● **Work to complete**
Count the lines in the entries below that mention the string "computer", then write that number by itself.

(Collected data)
= Beginning of Section =
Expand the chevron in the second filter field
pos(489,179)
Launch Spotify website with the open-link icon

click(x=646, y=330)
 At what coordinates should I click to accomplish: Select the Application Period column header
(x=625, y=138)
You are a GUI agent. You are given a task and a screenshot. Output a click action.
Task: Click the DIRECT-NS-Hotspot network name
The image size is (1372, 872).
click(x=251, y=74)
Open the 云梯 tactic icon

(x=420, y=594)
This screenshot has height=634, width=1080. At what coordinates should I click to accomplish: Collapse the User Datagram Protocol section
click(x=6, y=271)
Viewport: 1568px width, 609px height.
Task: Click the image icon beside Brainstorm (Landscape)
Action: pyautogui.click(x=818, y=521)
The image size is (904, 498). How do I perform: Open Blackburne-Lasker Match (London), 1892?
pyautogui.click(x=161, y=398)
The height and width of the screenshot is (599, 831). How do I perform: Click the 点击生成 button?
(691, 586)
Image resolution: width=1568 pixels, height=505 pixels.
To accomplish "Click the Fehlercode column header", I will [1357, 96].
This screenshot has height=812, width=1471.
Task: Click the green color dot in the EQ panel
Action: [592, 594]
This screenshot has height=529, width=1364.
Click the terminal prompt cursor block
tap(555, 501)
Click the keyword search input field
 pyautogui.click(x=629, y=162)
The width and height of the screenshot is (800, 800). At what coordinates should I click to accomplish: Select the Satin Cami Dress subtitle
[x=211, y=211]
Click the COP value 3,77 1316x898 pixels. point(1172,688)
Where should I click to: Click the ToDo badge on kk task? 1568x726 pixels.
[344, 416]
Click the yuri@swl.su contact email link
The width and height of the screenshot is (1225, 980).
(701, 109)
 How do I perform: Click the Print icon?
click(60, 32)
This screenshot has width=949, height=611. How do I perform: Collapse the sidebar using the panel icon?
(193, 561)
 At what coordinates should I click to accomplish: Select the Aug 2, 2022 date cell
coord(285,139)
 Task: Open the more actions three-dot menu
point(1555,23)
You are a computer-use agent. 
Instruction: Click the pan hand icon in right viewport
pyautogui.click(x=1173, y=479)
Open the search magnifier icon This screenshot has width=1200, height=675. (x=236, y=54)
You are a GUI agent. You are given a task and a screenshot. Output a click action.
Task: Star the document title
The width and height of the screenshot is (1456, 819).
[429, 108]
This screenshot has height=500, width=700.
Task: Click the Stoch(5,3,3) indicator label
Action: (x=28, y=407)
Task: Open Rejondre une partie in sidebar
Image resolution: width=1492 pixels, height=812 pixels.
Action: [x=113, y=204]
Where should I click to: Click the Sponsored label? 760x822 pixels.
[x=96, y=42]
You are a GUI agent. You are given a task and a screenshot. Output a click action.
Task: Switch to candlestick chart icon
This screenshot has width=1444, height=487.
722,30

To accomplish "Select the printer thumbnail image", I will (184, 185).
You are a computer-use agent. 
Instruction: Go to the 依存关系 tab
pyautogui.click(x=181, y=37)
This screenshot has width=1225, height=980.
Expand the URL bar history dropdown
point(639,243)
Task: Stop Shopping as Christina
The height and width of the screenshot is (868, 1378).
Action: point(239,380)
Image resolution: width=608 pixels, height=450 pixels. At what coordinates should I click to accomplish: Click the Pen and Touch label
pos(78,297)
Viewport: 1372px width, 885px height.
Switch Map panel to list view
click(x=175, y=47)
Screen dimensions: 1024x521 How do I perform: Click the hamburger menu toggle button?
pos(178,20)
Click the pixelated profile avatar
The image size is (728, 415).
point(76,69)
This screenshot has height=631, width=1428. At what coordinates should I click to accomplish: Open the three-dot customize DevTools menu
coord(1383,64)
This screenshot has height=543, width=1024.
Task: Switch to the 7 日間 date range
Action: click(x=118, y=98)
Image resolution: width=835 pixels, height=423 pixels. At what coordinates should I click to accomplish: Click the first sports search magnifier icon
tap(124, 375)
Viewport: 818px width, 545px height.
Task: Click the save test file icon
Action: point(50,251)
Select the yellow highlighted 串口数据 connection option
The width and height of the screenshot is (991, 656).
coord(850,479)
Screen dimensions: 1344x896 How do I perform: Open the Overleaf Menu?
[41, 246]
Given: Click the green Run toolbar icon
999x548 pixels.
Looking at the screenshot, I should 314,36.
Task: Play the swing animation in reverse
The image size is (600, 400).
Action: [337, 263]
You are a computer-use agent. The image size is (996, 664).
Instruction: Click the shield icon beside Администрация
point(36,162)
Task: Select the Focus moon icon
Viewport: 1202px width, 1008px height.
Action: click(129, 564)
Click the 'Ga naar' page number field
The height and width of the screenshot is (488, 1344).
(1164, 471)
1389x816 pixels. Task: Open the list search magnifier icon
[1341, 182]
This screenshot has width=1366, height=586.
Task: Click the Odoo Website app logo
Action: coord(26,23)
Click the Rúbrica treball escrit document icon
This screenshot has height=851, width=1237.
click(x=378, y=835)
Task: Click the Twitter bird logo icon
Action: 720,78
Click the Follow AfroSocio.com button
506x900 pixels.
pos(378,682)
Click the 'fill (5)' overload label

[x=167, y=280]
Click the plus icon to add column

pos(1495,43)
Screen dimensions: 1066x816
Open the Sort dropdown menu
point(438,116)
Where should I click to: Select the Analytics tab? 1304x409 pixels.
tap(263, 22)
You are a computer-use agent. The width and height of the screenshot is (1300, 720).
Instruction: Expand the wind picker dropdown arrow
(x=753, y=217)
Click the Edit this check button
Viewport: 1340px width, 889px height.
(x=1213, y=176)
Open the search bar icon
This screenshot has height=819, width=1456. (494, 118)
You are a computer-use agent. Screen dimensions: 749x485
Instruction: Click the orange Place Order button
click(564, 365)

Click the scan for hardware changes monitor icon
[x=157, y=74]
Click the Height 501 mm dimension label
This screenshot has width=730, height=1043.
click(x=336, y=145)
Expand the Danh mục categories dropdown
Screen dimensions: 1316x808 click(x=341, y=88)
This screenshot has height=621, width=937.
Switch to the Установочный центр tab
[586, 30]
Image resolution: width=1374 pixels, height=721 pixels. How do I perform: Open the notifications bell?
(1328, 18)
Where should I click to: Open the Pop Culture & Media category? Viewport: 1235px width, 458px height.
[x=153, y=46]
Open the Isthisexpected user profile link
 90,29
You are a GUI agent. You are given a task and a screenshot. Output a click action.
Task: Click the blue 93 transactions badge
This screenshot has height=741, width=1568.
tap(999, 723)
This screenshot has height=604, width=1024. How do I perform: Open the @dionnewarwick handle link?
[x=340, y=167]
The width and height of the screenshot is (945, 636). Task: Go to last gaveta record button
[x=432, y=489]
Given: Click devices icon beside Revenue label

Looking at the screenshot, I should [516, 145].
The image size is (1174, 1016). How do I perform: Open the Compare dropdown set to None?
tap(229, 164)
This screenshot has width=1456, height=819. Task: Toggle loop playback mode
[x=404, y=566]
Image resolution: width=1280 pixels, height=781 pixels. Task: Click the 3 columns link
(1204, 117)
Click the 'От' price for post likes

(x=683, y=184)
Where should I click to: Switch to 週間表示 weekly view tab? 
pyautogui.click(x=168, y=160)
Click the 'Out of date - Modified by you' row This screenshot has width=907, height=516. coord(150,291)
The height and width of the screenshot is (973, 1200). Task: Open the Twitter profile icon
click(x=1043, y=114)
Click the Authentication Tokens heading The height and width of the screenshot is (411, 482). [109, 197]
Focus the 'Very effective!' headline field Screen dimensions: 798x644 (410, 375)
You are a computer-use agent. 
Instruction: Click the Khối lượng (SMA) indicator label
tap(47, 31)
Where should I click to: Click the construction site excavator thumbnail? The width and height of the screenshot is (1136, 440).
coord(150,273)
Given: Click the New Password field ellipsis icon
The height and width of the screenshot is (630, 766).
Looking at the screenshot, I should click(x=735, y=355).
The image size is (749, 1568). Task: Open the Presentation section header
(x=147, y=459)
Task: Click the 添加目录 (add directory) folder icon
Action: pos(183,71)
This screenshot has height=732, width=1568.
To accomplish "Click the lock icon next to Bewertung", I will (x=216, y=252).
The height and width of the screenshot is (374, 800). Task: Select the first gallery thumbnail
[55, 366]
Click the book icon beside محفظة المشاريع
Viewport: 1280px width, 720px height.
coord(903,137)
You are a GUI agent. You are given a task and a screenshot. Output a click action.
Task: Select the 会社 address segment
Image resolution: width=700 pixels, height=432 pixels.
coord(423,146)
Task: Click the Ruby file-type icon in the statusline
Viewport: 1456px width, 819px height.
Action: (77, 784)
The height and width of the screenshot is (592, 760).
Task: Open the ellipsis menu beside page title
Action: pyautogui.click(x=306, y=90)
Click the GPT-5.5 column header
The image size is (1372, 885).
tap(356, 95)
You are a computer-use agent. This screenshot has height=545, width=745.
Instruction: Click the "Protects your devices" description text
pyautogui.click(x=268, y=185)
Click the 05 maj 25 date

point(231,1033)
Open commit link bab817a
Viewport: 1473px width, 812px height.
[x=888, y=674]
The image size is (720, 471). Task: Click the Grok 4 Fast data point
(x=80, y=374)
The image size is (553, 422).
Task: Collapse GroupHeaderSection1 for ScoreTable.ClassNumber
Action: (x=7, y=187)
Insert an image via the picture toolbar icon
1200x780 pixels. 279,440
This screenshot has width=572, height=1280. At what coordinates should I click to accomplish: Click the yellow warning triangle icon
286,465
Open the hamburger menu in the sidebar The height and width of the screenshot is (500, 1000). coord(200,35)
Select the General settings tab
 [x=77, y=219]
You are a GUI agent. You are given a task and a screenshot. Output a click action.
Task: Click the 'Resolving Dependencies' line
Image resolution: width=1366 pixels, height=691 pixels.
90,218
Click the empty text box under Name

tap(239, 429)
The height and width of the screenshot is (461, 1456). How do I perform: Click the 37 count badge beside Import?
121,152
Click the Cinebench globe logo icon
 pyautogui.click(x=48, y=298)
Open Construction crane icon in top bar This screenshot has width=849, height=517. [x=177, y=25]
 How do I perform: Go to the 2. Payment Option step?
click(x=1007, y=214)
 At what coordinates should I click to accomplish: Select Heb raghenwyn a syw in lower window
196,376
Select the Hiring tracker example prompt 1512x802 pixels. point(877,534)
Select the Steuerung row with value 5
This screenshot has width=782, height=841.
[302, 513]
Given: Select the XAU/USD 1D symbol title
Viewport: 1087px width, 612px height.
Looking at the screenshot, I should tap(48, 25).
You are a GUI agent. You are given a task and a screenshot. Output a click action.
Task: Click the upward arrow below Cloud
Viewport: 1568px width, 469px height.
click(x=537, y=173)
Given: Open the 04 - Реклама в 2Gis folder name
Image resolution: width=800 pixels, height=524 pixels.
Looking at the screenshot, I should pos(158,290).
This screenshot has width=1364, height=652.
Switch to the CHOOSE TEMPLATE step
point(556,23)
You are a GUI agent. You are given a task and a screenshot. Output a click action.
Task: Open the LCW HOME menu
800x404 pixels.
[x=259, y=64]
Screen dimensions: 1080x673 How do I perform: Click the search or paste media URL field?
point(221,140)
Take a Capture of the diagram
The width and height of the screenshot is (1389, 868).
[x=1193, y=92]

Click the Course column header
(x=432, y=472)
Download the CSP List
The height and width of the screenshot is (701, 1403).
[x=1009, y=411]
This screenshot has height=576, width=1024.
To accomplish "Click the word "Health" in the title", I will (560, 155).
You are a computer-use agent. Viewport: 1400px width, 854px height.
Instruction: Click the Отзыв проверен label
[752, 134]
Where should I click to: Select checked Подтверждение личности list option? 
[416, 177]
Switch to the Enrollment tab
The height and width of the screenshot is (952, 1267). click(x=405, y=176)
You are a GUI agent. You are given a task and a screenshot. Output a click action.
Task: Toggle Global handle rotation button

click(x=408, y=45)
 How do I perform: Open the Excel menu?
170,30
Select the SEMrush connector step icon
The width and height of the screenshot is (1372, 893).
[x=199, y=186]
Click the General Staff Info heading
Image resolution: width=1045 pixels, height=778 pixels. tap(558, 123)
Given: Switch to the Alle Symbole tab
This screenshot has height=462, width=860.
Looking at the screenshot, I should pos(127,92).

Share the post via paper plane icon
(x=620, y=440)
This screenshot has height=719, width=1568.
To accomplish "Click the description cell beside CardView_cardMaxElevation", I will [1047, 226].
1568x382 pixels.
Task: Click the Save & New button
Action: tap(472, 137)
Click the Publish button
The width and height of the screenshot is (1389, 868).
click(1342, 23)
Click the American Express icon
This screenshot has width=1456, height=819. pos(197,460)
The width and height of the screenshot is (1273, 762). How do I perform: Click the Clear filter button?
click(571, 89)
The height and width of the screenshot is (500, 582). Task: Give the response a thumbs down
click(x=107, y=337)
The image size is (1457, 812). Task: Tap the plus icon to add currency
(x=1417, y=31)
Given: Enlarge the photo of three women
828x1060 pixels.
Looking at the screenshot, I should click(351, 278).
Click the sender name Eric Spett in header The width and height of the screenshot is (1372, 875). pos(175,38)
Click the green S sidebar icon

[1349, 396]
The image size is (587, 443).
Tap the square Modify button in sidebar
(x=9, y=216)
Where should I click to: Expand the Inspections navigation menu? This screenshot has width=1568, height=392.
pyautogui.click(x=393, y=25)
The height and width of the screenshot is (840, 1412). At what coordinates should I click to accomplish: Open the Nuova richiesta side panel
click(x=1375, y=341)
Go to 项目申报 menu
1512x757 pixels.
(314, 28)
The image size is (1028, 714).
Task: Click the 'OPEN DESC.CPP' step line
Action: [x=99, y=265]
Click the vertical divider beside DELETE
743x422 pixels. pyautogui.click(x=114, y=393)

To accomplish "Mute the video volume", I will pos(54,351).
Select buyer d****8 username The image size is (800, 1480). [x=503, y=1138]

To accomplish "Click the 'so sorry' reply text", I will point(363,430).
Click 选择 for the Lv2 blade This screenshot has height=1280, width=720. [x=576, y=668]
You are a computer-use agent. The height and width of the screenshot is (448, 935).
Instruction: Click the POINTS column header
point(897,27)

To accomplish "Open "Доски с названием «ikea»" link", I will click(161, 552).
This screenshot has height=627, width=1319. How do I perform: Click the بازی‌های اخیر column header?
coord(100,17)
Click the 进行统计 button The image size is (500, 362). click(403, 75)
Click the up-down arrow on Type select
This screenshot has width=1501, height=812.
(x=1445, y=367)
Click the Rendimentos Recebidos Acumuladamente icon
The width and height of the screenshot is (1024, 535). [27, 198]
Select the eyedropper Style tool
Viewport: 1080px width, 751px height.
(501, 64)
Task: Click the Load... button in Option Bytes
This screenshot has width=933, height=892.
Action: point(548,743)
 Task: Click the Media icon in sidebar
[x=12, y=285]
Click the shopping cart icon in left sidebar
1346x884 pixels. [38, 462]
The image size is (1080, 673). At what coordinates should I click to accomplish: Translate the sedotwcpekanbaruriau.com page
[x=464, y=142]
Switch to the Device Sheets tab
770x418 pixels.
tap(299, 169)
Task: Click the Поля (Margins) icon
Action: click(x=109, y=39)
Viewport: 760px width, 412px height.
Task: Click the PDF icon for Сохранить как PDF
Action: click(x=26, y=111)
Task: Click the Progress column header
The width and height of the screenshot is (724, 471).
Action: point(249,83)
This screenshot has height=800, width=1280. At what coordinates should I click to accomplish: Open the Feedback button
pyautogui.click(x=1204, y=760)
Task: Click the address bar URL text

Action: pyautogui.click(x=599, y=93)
= End of Section =
● **Response to the exercise**
9